Uniwersum serii „Thief” leży gdzieś na stycznej średniowiecza, dziewiętnastowiecznej Anglii i fantastyki, dlatego też częstokroć opisuje się Miasto – arenę zmagań Garretta – mianem tworu rodem ze świata steampunkowego. Jest tam elektryczność, ale próżno szukać broni palnej, duchy przechadzają się obok nieumarłych, a możni panowie łapią się za łby. A pośrodku tego wszystkiego znajduje się Garrett, wiecznie nie w porę, w niewłaściwym miejscu, wplątany w intrygę, z którą nie chce mieć do czynienia. Podobnie jest też i w najnowszej odsłonie cyklu, zatytułowanej po prostu „Thief”, która nie jest sequelem, ale rebootem serii, czyli jej odświeżeniem. Koła nie próbowano jednak wynajdywać powtórnie i dzieło studia Eidos czerpie garściami z dziedzictwa pozostawionego przez oryginalną trylogię.

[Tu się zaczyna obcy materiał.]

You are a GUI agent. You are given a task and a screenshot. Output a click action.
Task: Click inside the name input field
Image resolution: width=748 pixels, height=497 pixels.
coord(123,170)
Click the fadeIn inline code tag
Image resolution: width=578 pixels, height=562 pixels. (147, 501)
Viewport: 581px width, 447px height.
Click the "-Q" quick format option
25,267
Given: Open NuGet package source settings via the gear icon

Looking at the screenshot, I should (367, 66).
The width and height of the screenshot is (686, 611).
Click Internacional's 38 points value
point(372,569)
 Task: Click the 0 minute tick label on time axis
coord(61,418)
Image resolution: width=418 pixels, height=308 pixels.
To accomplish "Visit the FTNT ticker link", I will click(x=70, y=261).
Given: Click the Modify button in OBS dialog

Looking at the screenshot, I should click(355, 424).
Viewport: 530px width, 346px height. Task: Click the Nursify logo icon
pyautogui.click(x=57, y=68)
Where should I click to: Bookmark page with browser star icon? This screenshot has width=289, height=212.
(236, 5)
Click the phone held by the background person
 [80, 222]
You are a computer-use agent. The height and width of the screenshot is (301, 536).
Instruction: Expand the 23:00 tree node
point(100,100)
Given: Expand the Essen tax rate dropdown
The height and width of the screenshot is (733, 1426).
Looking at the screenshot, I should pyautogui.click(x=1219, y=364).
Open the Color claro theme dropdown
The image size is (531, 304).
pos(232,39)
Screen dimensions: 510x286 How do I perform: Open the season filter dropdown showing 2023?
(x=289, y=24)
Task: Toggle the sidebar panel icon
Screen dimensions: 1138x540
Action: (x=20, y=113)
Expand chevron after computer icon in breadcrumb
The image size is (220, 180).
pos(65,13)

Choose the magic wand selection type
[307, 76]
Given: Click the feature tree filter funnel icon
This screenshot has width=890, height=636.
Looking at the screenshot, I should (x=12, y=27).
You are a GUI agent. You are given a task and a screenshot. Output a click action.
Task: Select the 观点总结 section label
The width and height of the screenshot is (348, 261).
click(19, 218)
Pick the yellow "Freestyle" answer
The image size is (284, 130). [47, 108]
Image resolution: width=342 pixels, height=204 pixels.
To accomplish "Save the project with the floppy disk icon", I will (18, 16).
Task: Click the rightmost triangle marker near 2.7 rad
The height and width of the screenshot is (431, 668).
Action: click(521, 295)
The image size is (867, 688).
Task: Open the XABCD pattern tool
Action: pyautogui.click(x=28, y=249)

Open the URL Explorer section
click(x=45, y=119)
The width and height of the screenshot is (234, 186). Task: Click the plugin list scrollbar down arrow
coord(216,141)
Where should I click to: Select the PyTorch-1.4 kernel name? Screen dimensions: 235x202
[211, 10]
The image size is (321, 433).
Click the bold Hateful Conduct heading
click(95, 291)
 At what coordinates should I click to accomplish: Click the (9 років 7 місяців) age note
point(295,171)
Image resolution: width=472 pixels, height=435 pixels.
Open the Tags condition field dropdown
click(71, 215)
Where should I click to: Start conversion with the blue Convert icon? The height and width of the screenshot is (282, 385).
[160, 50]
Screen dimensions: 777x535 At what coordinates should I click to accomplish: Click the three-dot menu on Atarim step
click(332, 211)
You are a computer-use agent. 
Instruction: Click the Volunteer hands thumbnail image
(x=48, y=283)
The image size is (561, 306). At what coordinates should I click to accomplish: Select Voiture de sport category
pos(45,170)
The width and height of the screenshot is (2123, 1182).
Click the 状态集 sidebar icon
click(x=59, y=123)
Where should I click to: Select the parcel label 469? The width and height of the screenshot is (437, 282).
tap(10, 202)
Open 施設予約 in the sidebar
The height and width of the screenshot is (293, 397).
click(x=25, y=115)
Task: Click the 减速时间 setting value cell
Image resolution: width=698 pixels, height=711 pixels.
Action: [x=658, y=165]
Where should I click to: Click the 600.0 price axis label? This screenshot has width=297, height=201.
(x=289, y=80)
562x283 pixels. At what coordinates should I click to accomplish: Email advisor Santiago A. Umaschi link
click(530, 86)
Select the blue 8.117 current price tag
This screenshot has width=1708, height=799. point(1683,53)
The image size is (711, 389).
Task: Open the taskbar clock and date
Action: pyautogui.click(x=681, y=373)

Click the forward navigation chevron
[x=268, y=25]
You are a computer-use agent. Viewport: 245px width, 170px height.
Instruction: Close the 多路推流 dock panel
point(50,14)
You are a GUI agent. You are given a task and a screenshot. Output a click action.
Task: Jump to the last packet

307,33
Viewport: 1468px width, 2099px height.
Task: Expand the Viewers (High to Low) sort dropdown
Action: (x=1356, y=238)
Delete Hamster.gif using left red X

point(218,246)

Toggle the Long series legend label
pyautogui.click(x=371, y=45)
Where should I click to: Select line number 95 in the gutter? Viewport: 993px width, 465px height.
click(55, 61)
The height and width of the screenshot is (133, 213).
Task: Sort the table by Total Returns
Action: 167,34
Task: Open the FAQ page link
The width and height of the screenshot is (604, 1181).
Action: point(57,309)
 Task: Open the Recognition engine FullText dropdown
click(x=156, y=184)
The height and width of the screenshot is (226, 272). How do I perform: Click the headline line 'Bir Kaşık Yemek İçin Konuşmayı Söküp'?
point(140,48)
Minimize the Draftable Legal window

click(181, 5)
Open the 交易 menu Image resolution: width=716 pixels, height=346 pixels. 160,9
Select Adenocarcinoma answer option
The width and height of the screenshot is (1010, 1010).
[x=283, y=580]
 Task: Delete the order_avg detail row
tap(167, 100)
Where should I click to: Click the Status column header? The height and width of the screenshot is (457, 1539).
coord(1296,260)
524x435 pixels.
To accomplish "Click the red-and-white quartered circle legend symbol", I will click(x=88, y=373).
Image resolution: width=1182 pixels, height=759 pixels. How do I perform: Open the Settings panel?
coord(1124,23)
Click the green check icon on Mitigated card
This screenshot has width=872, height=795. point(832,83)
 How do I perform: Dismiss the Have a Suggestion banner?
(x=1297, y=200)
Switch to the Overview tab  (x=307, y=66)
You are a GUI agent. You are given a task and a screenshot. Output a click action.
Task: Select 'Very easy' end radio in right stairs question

Pokrótce: Miastem zarządza despota, niejaki Baron. Garrett, choć w głowie mu tylko kolejne łupy, zostaje – a jakże – wciągnięty w polityczną intrygę i zmuszony jest opowiedzieć się po którejś ze stron. Niestety, fabułka jest cienka i pretekstowa, a sama rozgrywka nie zawsze rekompensuje lichą historyjkę. „Thief” A.D. 2014 jest niestety grą straszliwie nierówną, a udane aspekty gameplayu równoważone są przez deweloperskie wpadki. Samo Miasto zachęca co prawda do eksploracji swoim brudnym urokiem, lecz dana graczowi wolność jest tutaj iluzoryczna. A i sam Garrett jakby zmiękł, zapominając o hardości swojego dawnego wcielenia. Mimo to „Thief” jest pozycją całkiem solidną, ale mierzyć się z legendą nie może.